Selling Produce items with Contract Pricing Policies
Over the last 20 years we all have experienced the move toward bagged salad mixes of every description, with the latest wrinkle being the increased offerings of various kale mixes for both salad and cooking vegetables. The common wedge of iceberg lettuce my family served 20 years ago has gone full circle, evolving first to the full range of loose-leaf salad mixes (with their attendant dressings and admixtures in the bag), back to the iceberg wedge sold at many high-end steak restaurants as a ‘specialty’. Some younger consumers likely have ‘no idea’ what a head of iceberg, romaine, or butter lettuce actually look like because their experience has been the loose-leaf offerings in bag salads.
The whole salad category has moved from the ‘commodity’ status of individual lettuce varieties, to the ‘branded product’ with its high-graphic packaging, and attendant advertising very similar to historical grocer items like cereals, chips, and soda items.
This is a major change, and how these items are sold have virtually zero relationship to individual items quoted FOB by shippers and reported to the USDA Market News. In fact, the role of the USDA Market News is evolving as well because there are so many different pack styles to report, that it is virtually impossible to quote a predominate market for 2-lb., 4-lb, bagged, clam-shelled, high graphic bag, standard PLU bag, 16-lb., 18-lb., 19-lb., or a multitude of different package weights for items like table grapes, as an example. Many items are becoming quasi-branded simply by the method of packaging required by a vast number of retail outlets who sell produce in their “produce” departments.

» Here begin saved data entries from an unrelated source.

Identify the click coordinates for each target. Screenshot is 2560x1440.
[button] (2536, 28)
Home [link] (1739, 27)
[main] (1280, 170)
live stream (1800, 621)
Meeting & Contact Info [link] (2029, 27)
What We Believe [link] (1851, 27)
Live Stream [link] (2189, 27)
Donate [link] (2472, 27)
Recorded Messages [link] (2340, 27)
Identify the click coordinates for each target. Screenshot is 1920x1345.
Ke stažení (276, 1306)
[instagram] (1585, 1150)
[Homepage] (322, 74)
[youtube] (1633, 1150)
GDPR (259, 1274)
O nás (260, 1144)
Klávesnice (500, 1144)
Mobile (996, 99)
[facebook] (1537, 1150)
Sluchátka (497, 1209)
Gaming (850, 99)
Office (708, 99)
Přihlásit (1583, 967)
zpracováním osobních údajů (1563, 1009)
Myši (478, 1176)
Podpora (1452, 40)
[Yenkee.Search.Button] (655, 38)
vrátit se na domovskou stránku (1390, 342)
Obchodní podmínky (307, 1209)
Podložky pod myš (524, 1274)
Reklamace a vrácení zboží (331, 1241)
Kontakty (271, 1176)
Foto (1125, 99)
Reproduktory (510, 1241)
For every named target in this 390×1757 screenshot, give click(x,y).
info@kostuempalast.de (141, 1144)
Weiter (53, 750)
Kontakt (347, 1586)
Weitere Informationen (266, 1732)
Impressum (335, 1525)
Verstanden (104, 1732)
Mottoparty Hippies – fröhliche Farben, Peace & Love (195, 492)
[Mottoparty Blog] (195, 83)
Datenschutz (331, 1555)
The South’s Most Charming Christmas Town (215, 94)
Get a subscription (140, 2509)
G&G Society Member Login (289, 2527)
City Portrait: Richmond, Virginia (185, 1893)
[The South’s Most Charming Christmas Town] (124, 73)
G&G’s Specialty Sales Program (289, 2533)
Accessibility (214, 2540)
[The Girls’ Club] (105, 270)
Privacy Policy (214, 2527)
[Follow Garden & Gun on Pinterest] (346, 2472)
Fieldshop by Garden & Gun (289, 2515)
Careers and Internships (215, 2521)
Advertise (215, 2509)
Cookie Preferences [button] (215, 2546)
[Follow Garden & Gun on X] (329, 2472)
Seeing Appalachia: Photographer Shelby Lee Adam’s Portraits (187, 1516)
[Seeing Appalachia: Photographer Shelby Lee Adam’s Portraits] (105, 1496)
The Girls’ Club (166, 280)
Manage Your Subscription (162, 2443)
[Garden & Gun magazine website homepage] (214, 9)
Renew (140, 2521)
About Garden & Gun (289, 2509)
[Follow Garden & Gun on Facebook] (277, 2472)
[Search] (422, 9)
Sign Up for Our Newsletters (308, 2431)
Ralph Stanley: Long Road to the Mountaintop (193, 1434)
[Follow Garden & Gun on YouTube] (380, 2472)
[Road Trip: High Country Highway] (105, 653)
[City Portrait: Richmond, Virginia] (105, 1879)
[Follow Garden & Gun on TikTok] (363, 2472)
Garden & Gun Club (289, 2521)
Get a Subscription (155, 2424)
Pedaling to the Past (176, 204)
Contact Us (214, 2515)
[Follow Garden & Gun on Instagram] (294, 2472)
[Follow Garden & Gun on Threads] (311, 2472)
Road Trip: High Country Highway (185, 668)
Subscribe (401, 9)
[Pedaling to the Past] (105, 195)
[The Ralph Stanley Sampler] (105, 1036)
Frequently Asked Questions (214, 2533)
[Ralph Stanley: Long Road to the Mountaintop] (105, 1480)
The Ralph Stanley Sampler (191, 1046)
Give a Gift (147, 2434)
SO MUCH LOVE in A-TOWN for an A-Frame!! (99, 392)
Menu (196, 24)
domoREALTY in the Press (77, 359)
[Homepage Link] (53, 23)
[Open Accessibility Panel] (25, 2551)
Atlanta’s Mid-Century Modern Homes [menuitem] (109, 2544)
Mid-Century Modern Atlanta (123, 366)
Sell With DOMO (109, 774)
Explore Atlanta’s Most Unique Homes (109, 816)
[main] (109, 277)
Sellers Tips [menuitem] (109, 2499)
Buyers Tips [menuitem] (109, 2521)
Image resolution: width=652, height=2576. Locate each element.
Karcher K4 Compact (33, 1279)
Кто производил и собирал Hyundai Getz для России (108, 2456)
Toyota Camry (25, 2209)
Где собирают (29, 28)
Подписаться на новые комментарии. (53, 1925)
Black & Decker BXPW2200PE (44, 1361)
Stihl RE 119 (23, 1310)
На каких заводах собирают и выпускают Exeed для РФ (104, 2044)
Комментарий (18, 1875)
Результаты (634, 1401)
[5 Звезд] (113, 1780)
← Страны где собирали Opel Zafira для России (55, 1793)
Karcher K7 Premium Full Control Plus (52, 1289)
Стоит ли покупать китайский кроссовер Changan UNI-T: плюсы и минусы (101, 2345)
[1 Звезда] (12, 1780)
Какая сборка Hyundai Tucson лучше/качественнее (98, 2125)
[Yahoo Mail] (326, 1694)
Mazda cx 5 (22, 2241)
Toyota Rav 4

The biggest change I have witnessed in the produce business over the last 20 years is the blurring of pricing policies in the ever expanding produce marketplace due to the dramatic expansion of “choice”. The concept of an FOB per-shipping package “price” is virtually obsolete. New varieties, new colors, and new flavors of the expanding offerings virtually 52 weeks a year in the retail produce marketplace are leading to the application of a type of fuzzy logic based on data points, display space allocation, and pseudo-branded product offerings. This diversity is creating totally different ways for both producers and buyers to ‘value’ their offerings to the final consumer.
If we then consider the expanding categories to differentiate one offering of a single produce item, the choices may be; organic produce vs. non-organic, GFSI certified items, Rainforest Alliance, and or third party pesticide certifications and traceability programs. How fresh produce is ultimately priced then becomes complex in the extreme.
The most difficult dilemma for today’s consumers to resolve is how to define “value”. In the past, you could ask a person to define “quality and value”, and at the very least they could say “I know it when I see it”. Today, that ability is a far different task than it was 20 years ago in the produce department.
TK: Rick’s point about the choices consumers must make - organic produce versus conventional, GFSI certified, local, Whole Foods’ “good, better and best” rating system, and more (I add to the list) - make the complexity of the produce department astounding, not only for the consumer but also for the retail executive and store-level produce staff. Readers, what would you add to what Rick said here?